ASSIGNED TASK 1:
From the forum thread on failing switches, print everything from "Both brand new" down to "a conventional switch.".
ASSIGNED TASK 2:
Answer these questions using the forum thread on failing switches.
(a) According to the poster who received two torque boards switches with a friend, roughly how much money was lost once shipping is included?
(b) On what setup did both brand new TB switches fail at first powerup?
(c) Where does the poster who has owned a switch for about five months place the loop key?

I am glad you now have heard of switches that fail…you say they were not done properly ?? I am sorry but vedder switch is not rocket science.

Which is why I find it weird that it fails. The more complex the higher the failure rate usually. What is the reason they fail in your opinion?

Your posts also sound slightly angry - why?


First time doing SMD and I fucked mine. Wish the FETS were through hole… probably non-existent though.

My buddy and I received two torque boards switches. They were off when we plugged them in. First time we pushed the button to turn on, they turned on, but failed open and never turned off again.

120 + shipping down the tube, and torque boards doesn’t pay for return shipping. So closer to 140 down the tube and still waiting for refund. Lol.

1 Like


Both brand new TB switches failed instantly first powerup on 12S. Each one was on a different setup to eliminate the root of the problem being the wiring.


I have had mine for about 5 months, but I don’t use the board that often. I use it like once a week and I don’t leave the loop key plugged in. My loop key is between the battery and TB switch. Might be less chance of failure since I don’t use it like a conventional switch.

DATA EXTRACT:
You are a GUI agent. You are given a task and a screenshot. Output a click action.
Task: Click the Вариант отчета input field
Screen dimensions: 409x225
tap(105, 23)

EXPECTED ANSWER 1:
Both brand new TB switches failed instantly first powerup on 12S. Each one was on a different setup to eliminate the root of the problem being the wiring.


I have had mine for about 5 months, but I don’t use the board that often. I use it like once a week and I don’t leave the loop key plugged in. My loop key is between the battery and TB switch. Might be less chance of failure since I don’t use it like a conventional switch.

EXPECTED ANSWER 2:
(a) Closer to 140.
(b) On 12S.
(c) Between the battery and the TB switch.